If you’re looking for advice online on where to invest, you’re bound to come across the financial world’s newest buzzword — robo-advisory.

Simply put, a robo-advisory is an automated financial planner, an algorithm that combines your savings capacity and investment goals to create possible investment options that you can choose from.

The most common advice will be a choice of mutual funds, split between equity and fixed income. It can also include suggestions on investing directly in stocks, fixed deposits, insurance, pension plans and gold.

Some advisory platforms let you execute these transactions — buy a mutual fund SIP, for instance — right there on the platform. Rahul Parikh, Head, MyUniverse (part of Aditya Birla Money), calls the model an “algo-driven customised investment advice given to clients based on their individual criteria”.

Parikh oversees ZipSip, the mutual fund investment platform launched in February by Aditya Birla Money, which runs on the robo-advisory model and which now, according to a CAMS report, ranks as the 12{+t}{+h} largest distributor of SIPs.

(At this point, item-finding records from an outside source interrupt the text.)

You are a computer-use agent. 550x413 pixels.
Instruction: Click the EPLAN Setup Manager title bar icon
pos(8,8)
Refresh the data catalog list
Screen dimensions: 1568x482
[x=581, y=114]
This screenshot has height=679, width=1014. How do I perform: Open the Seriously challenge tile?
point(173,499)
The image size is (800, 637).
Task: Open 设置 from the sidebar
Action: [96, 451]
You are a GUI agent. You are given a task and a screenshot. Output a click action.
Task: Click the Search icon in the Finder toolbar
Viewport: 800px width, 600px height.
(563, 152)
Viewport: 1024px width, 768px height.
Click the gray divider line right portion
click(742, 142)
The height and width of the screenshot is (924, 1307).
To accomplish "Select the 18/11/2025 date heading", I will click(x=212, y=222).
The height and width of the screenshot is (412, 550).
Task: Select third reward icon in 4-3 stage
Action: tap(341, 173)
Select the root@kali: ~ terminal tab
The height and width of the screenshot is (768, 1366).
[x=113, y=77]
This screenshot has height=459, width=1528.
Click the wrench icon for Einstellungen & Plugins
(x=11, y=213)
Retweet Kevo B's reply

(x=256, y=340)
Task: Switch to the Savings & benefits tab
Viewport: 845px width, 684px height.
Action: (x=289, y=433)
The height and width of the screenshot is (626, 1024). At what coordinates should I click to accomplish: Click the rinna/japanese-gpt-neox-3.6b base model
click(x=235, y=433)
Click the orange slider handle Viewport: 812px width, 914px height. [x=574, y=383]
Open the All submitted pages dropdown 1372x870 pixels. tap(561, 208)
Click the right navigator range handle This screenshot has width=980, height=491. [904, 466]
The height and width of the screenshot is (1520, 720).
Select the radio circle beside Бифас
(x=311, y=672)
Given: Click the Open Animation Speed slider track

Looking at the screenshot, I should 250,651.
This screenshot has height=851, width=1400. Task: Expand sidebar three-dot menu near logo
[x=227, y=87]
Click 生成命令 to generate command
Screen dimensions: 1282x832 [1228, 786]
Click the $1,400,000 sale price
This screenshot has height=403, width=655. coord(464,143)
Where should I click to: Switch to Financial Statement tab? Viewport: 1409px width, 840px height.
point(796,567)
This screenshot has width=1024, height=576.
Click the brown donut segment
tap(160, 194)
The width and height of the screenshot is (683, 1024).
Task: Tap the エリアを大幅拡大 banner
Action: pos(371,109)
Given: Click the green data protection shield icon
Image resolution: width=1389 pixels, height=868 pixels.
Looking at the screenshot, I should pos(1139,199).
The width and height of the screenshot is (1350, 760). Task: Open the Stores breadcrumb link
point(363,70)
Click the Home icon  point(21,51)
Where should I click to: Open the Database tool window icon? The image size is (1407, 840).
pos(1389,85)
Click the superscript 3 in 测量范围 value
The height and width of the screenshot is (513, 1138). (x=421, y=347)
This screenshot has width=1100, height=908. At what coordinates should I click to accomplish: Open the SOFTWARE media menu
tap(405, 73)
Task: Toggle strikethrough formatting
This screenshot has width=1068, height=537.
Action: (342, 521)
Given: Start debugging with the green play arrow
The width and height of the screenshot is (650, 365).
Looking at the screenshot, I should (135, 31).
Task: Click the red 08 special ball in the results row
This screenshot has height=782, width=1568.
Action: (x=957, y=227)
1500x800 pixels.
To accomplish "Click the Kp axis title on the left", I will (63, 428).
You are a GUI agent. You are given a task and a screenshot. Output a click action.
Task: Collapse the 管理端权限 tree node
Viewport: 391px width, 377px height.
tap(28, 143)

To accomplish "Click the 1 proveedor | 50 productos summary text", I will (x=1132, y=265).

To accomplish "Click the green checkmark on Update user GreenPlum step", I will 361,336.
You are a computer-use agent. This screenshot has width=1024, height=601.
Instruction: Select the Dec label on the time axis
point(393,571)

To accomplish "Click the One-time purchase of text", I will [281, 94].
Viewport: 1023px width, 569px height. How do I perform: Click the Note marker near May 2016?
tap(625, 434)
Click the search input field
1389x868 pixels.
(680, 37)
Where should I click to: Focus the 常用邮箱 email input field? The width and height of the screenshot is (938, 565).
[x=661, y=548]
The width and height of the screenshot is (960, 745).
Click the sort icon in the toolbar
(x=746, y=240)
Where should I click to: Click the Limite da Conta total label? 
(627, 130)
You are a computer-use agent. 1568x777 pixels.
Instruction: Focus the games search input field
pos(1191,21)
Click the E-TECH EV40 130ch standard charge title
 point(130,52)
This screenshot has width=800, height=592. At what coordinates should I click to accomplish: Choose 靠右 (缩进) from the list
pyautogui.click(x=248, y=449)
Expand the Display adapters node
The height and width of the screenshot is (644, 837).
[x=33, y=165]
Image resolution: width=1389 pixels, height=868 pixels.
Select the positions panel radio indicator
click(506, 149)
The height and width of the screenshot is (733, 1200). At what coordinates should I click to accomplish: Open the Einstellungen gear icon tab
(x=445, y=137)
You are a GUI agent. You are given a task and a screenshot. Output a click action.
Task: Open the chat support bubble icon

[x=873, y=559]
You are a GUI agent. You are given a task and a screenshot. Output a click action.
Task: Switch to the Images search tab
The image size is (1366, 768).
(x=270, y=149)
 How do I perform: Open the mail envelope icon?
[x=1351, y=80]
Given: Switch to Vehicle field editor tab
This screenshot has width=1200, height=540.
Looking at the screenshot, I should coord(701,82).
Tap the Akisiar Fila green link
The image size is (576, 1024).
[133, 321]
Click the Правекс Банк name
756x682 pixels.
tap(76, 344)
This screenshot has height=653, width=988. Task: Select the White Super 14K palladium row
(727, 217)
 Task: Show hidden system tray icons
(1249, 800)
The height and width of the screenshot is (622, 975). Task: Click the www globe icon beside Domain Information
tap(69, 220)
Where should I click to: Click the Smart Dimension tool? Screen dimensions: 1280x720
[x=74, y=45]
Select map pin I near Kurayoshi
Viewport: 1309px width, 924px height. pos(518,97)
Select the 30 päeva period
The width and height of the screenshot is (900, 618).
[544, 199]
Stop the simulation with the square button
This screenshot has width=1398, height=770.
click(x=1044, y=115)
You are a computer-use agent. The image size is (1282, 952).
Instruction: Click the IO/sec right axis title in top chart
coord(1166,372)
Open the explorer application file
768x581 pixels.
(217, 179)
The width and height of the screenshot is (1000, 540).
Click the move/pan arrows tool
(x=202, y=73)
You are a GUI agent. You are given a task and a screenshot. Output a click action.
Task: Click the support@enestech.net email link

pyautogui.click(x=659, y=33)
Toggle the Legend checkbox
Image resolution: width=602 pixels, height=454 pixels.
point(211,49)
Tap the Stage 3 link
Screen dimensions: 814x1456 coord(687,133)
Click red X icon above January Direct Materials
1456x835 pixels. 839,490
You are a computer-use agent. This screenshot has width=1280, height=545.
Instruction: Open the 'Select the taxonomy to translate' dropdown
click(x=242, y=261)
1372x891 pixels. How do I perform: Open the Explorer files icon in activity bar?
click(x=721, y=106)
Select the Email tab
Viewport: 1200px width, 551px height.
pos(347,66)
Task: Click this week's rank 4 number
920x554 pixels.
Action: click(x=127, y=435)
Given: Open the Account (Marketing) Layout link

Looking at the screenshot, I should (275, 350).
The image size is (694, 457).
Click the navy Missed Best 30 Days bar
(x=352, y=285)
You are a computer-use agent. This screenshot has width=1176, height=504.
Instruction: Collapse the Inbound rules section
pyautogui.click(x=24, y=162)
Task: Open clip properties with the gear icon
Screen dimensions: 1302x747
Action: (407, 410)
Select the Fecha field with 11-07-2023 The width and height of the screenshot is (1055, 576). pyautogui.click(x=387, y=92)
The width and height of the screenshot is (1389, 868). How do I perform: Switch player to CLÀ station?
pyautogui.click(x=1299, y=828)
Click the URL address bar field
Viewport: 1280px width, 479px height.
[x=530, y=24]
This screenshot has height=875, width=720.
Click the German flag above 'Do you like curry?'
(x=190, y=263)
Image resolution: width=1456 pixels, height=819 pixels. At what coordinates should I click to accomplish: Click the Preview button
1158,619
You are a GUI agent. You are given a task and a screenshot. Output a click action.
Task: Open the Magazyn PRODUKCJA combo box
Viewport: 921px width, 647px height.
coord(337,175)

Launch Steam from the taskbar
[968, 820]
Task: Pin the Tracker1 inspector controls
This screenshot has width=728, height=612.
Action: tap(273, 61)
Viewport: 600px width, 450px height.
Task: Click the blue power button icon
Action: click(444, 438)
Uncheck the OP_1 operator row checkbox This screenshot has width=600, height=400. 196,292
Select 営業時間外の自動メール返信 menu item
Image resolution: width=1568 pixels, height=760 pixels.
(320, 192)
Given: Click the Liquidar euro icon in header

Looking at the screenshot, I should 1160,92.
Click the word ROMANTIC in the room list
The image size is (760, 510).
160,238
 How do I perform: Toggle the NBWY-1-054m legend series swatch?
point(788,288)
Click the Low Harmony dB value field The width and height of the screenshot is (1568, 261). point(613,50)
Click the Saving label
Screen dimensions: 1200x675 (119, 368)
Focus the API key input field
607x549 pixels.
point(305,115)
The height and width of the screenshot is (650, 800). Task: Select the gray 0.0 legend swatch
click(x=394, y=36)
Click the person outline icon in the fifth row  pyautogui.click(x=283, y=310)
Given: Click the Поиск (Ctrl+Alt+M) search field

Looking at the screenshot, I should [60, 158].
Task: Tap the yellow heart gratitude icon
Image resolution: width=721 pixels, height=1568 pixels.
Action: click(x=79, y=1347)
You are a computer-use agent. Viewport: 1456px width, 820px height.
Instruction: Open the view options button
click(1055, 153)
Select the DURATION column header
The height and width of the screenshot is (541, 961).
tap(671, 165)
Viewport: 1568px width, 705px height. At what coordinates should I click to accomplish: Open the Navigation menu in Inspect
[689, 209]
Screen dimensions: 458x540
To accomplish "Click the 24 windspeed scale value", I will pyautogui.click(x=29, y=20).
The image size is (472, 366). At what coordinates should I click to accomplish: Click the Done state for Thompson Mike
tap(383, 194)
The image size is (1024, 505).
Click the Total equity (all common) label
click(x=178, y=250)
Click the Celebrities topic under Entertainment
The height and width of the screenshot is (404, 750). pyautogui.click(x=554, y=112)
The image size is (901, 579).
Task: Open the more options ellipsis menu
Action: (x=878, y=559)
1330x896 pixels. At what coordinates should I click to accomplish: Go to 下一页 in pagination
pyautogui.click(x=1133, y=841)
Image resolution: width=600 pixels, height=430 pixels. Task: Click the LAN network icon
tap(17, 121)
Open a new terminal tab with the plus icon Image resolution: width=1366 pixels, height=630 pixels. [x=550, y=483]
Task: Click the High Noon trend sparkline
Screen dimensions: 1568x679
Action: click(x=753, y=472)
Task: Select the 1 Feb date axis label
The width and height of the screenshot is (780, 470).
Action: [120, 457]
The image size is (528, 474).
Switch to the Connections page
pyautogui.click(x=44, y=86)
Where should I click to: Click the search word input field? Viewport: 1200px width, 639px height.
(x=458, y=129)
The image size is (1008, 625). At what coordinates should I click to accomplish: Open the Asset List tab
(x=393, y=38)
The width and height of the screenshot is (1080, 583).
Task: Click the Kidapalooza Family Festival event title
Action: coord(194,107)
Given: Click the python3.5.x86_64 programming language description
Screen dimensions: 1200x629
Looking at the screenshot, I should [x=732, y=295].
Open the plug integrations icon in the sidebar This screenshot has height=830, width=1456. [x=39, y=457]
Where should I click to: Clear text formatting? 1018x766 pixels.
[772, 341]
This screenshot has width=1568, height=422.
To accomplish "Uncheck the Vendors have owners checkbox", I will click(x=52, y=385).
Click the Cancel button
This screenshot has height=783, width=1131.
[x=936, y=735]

The cost factor The reason robo-advisories seem to be catching on is the cost factor — many online portals offer the advice and execution absolutely free.

But there’s also the paid model. Last week, ICICI Securities launched Track and Act on its brokerage website icicidirect.com. The wealth planning model starts off as a face-to-face interview and then moves on to the robo platform. The annual cost starts at ₹17,500 and progresses as a percentage of assets the advisory handles.

Online investment marketplace FundsIndia has had a robo-advisory for seven years, but Srikanth Meenakshi, Co-Founder and COO, says the concept has attracted attention only after big brands and brokerage houses started coming in.

Meenakshi says “robo-advisory was a concept developed in the US and since a lot of venture capital funds come from there, financial planning start-ups introduced the concept here.”

Also, the low-cost model of a robo-advisory makes it easier for, say, brokerages to convert existing brokerage clients into wealth management clients as well, besides earning income through distribution fees.

“The search is always on for the next big thing in asset management and for now, it is the robo-advisory,” says Meenakshi. “Right now, everybody in the space is going for the same small market of people looking for financial advice online. But our addressable market in the future is going to be every single Flipkart / Amazon shopper. Because if you are spending online, you can start saving online as well.”